C’était ambitieux parce que ces individus ont sauté sur la nouvelle littérature économique sur le sujet du salaire minimum sans nécessairement en voir les nuances.  Cette nouvelle littérature – défendue par une minorité respectable - défend que des augmentations modérées ont des effets minimes sur l’emploi. Cependant, elle ne dit pas qu’il n’y a pas d’effets négatifs – elle dit simplement qu’il n’y a pas d’effets négatifs sur l’emploi. Après tout, un employeur d’une PME de 4 employés ne va pas virer un employé – sacrifiant ainsi le quart de sa main d’œuvre – pour un maigre 10% d’augmentation du salaire minimum.  Il coupera dans les heures de celui-ci, le remplacera peut-être par un autre travailleur marginalement plus productif ou il réduira les bénéfices associés à l’emploi. Généralement, c’est avec un accroissement de l’augmentation du salaire minimum que les effets pervers sur le niveau d’emploi augmenteront. C’était donc naïf de se réjouir sans essayer de voir les nuances.

Mais c’était surtout ambitieux parce que cette littérature demeure minoritaire (parce qu’elle n’a pas convaincu la majorité des économistes). Et les premiers résultats de l’expérience de Seattle devraient atténuer l’excitation à l’égard de la position minoritaire.

Une équipe de chercheurs de l’Université de Washington ont vu l’expérience de Seattle comme une opportunité en or d’étudier les effets de l’augmentation. Ils ont constitué une base de données afin d’étudier les changements sur la tendance de l’emploi, des salaires et des heures travaillées tout en comparant avec les mêmes tendances dans des régions similaires autour de Seattle.

L’augmentation du salaire minimum étudiée depuis avril 2015 est de 18% (à 11$) - une modeste augmentation. Alors, il y a des gagnants : les employés qui ont gardé leurs emplois ont vu leurs salaires augmenter dramatiquement. Cependant, les perdants – ceux qui ont perdu leurs emplois – sont suffisamment nombreux pour éliminer les gains pour la catégorie des travailleurs à faible revenu. Il faut souligner que l’économie de l’état au complet allait très bien, ce qui a atténué les méfaits de la hausse. Et pourtant, le niveau d’emploi a été un point de pourcentage qu’il aurait été si le salaire minimum était resté au même niveau.

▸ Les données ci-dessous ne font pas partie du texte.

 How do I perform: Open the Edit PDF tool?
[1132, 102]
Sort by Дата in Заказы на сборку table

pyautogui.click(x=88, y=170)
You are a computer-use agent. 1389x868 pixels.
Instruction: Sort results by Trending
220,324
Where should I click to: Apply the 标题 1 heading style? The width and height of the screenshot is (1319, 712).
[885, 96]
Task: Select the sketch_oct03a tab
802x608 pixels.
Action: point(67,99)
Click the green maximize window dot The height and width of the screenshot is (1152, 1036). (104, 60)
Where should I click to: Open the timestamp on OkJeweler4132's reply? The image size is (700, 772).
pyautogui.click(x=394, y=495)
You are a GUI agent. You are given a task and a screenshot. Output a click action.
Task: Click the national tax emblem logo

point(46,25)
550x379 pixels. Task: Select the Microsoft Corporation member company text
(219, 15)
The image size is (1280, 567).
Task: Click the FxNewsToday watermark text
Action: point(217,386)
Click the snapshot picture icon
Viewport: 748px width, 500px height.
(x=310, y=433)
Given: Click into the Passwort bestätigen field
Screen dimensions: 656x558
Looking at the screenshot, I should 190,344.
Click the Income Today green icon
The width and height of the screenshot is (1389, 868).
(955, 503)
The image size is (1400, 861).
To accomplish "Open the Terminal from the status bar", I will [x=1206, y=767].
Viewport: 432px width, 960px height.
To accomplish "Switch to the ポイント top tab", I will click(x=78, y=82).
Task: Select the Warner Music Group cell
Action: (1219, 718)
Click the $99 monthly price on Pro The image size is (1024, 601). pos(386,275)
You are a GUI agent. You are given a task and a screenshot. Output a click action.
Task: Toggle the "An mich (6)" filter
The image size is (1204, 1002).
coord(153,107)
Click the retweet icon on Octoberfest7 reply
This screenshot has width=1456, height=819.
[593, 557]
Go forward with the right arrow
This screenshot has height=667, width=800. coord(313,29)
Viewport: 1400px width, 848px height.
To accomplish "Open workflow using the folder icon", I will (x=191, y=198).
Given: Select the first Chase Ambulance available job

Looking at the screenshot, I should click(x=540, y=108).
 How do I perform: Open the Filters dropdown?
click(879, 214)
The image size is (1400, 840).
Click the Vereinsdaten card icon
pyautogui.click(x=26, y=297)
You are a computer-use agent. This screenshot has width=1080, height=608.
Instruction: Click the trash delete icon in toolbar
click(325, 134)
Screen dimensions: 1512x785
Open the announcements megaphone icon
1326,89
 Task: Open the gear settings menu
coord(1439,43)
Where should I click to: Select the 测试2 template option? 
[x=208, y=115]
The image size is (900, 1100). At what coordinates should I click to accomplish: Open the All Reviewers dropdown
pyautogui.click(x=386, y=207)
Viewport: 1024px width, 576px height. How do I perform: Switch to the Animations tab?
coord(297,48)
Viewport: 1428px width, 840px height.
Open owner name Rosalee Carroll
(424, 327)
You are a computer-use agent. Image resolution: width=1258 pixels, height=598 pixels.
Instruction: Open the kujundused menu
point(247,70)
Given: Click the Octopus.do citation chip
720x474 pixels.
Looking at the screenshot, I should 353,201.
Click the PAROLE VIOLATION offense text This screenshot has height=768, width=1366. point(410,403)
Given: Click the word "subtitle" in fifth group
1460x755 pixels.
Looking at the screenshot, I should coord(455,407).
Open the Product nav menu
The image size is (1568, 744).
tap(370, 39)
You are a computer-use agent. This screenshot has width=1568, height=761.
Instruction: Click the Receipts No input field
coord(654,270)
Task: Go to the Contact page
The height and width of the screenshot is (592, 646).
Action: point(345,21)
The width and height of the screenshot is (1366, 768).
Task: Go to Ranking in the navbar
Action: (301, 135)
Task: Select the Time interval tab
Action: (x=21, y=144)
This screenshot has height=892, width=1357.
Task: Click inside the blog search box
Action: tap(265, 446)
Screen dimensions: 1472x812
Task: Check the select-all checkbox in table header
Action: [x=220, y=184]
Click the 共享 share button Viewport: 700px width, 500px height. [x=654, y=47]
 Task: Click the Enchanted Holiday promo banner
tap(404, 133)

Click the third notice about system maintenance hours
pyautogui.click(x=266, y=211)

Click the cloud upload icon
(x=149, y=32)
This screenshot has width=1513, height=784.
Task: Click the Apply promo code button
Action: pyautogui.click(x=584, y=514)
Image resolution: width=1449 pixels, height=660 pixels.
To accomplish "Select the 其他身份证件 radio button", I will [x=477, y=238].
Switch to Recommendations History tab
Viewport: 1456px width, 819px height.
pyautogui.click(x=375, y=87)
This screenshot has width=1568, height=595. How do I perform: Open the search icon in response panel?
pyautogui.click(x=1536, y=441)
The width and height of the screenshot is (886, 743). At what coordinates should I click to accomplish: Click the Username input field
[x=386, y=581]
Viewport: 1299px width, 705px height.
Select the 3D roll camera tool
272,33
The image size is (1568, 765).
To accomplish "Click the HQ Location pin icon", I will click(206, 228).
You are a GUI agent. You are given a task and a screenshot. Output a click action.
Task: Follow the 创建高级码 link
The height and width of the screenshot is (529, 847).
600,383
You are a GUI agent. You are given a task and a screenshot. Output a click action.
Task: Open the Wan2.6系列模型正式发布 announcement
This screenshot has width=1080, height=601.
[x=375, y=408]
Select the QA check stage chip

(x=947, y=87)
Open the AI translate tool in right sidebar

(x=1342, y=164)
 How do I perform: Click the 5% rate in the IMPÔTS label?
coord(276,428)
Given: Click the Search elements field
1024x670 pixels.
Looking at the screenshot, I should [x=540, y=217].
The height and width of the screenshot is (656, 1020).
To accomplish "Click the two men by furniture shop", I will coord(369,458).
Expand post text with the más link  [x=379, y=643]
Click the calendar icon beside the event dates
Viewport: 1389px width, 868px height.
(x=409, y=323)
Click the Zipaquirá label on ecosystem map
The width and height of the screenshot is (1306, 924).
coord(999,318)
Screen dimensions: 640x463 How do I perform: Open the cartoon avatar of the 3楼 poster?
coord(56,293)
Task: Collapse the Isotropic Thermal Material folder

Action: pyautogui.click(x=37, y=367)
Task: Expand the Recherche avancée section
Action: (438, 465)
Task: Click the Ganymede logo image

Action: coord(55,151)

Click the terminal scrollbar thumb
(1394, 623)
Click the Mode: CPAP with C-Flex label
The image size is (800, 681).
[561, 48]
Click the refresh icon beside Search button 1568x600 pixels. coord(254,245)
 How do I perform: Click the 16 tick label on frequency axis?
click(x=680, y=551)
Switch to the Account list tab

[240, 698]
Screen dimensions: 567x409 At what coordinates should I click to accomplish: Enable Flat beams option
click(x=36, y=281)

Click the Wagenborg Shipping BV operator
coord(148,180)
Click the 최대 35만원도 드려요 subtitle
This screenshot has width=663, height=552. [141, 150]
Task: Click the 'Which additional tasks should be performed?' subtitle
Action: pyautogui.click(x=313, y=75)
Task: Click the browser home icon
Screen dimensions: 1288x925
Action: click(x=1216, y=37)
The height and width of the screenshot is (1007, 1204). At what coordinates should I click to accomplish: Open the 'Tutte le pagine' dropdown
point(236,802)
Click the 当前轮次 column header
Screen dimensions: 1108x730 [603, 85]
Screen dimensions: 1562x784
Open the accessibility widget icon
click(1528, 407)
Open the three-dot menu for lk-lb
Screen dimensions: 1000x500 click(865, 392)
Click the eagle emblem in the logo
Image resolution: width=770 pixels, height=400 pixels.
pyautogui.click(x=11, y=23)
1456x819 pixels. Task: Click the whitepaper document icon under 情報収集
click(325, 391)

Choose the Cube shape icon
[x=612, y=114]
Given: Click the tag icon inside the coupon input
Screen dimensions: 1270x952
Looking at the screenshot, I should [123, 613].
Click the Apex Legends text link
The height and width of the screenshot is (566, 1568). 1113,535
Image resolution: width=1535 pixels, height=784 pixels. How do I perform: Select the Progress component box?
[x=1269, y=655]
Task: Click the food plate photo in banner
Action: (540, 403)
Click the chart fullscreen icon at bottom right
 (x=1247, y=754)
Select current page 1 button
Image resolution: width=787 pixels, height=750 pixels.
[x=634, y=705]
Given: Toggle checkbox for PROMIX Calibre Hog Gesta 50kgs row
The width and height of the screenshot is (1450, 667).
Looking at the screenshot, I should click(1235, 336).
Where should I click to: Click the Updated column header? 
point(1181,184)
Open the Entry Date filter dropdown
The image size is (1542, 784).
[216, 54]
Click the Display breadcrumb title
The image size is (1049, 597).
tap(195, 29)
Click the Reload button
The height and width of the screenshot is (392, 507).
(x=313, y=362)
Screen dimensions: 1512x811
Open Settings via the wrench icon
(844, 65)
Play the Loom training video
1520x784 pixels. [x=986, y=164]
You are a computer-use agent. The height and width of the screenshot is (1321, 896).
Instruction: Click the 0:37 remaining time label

En plus, le nombre d’heures payées a diminué légèrement – de quatre heures par trimestre en moyenne. Et plus intéressant encore, l’offre d’emploi a diminué à Seattle ! Pourquoi ? Parce que les travailleurs les moins qualifiés semblent avoir quitté la région dans laquelle le salaire minimum a été augmenté. Ce déplacement de population signifie que l’offre d’emploi à Seattle a diminué (et augmenter ailleurs), ce qui réduit l’ampleur des pertes d’emploi. Mais il est difficile de se réjouir de cette dernière observation puisque cela veut dire que les travailleurs les plus affectés par les augmentations du salaire minimum fuient le salaire minimum !

Et notons finalement qu’il s’agit d’une étude de court terme. Le point de vue majoritaire à l’égard du salaire minimum souligne souvent que les effets pervers prennent beaucoup de temps à se matérialiser. Ce n’est donc pas instantané. Au fur et à mesure que les augmentations subséquentes se matérialiseront, il y a des raisons de croire que les effets à retardement des premières augmentations commenceront à se faire ressentir.

Peut-être qu’il est temps pour les partisans de Minimum 15$ de changer leur fusil d’épaule. Plutôt, il serait temps qu’ils commencent – comme moi – à proposer des mesures ciblées pour les plus pauvres (réduire la régressivité des taxes de vente, réduire la bulle des taux marginaux d’imposition affectant les faibles revenus, éliminer les réglementations qui tombent largement sur le dos des plus pauvres).